▶ _読解文_
インタビュー
「FFXIV」、いよいよ始まる「新たなる冒険」。絶竜詩戦争からハウジングまでパッチ6.1の見どころを吉Pに聞く
2022年3月31日 12:00
新生エオルゼア編のメインクエスト改修。主要NPCと旅ができるのは「3.0」以降
――新生エオルゼア編のメインクエストの改修と、それからサポートNPCについてなんですけれども、ダンジョンの流れは、この前のPLLでだいたいわかったんですけど、ひとつ気になっているのがトトラクのボス前です。少し長めのカットシーンがあるじゃないですか。でも、ボスに近づいてしまうと、吸い込まれて戦闘が始まってしまい、カットシーンを見ている人がボス戦に取り残されるということが多発していました。あそこには改修が入りますか?
吉田氏:吸い込まれて閉じるようなギミックは全部なくなっています。途中の吸い込まれるものも全部なくなっています。
――そうなんですね。ボス前のカットシーンはそのままですか?
吉田氏:カットシーンはそのままです。
――吸い込まれなくなったぶん事故が起こりにくくなっているわけですね。レベル50付近の、「魔導城プラエトリウム」や「外郭攻略カストルム・メリディアヌム」も大きく変わるということですが、メインストーリーの内容に変化はあるんでしょうか?
吉田氏:あそこは3党首が一緒に戦えないかなど、色々協議もしたのですが、そうするとあまりにも変えなくてはいけないストーリーが大きすぎました。最後に光の戦士が魔導アーマーに乗って脱出してくるところにカタルシスを作ってあるため、それを崩すとあまりにも話が変わりすぎるということもあります。
だからこそ冗長だったところを削って、話はキチンと今の流れに繋がるように作り直しました。その分、空に浮く飛空戦艦を地上から攻撃する、などの要素は無くしています。

▶ _取り組む課題_
上のインタビュー記事の「吉田氏:カットシーンはそのままです。」から「すぎるということもあります。」までを、一字一句変えずに書き写しなさい。 資料は、インタビュー記事とは別の出典から取られたものです。

▶ _示された情報_
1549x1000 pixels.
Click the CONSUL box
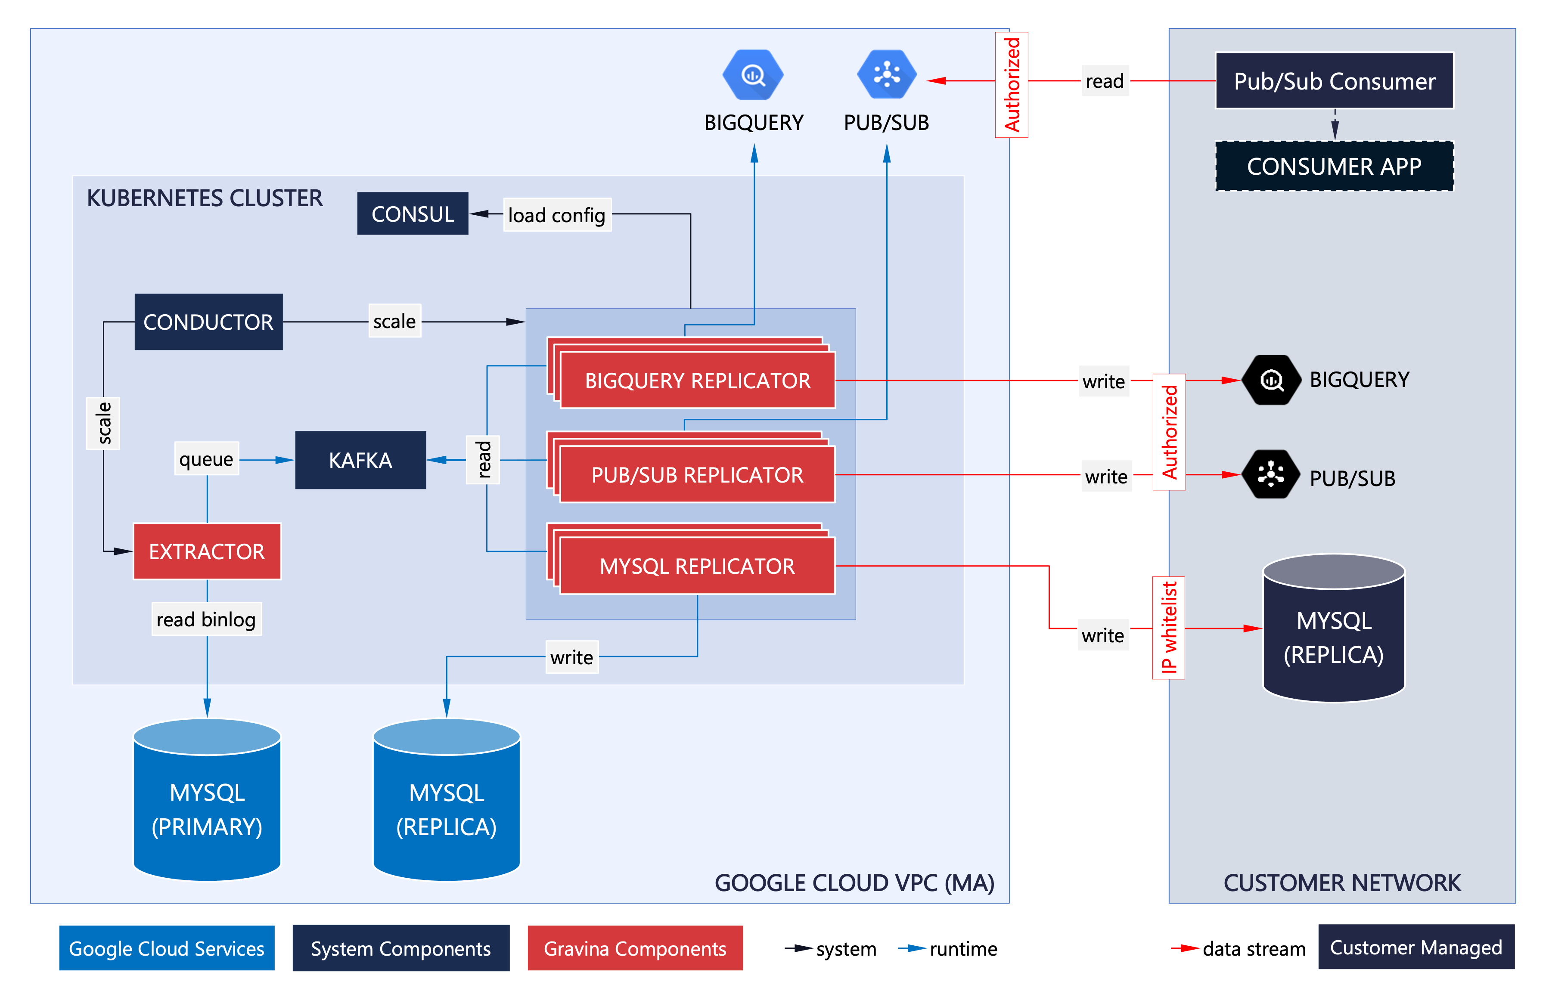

▶ _完成した解答_
吉田氏:カットシーンはそのままです。
――吸い込まれなくなったぶん事故が起こりにくくなっているわけですね。レベル50付近の、「魔導城プラエトリウム」や「外郭攻略カストルム・メリディアヌム」も大きく変わるということですが、メインストーリーの内容に変化はあるんでしょうか?
吉田氏:あそこは3党首が一緒に戦えないかなど、色々協議もしたのですが、そうするとあまりにも変えなくてはいけないストーリーが大きすぎました。最後に光の戦士が魔導アーマーに乗って脱出してくるところにカタルシスを作ってあるため、それを崩すとあまりにも話が変わりすぎるということもあります。